SOURCE: National Centers for Disease Control and Prevention


Harvey said he wanted to do the mock crash for two reasons: to show the kids what can happen because of drinking and driving or distracted driving; and to get people interested in joining the department.

“It opens the kids’ eyes,” Harvey said. “You don’t think bad things are going to happen until it’s your friends. It also opened their eyes to say, ‘Hey I could be helping my friends.’”

McGraw did a smaller version of the mock crash years ago, Dimorier said, but it was nothing like what he saw Friday at Bennett Field.

The mock scene showed two cars that had collided with several people involved. The driver of one car was given a field sobriety test by sheriff’s officers and had to take a breathalyzer test. He would eventually be arrested for driving while intoxicated. His passenger flew through windshield and was dead by the time first responders arrived.

In another vehicle, at least two people were trapped and had to be extricated. Cortland County District Attorney Patrick Perfetti narrated what was happening during the scenario.

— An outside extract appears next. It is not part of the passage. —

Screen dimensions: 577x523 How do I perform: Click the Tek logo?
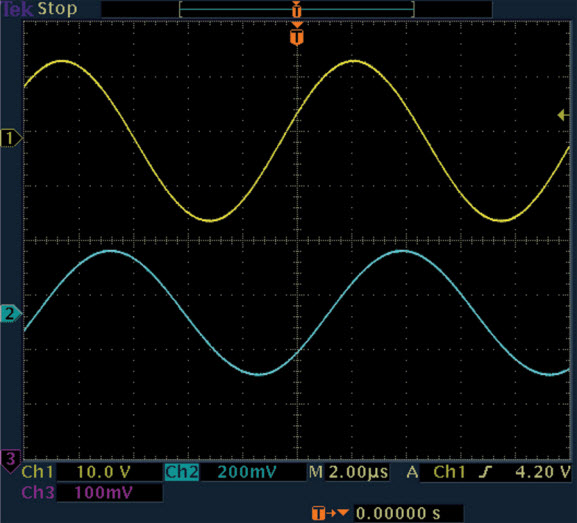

“It kind of scares me,” 18-year-old Brendan May said. “I don’t want to get into an accident knowing how long it takes to get them out and also knowing there’s a small chance that people are coming out of this unharmed.”

By the end of the scenario, first responders had taken almost 40 minutes to get everyone out of the vehicles and remove the body from the windshield.

“You got a lot to celebrate, but you got a lot ahead of you,” Perfetti said. “Be responsible. Watch out for each other.”